__What needs to be done__. Set down exactly the lines from the one containing "This screenshot has" through the end of the records below, both included, and nothing else.

Saved data entries
━━━━

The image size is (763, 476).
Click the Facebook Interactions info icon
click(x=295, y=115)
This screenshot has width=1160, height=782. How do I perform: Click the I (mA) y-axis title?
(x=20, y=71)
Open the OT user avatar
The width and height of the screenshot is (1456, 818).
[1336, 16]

━━━━

__Result for this exercise__.
This screenshot has width=1160, height=782. How do I perform: Click the I (mA) y-axis title?
(x=20, y=71)
Open the OT user avatar
The width and height of the screenshot is (1456, 818).
[1336, 16]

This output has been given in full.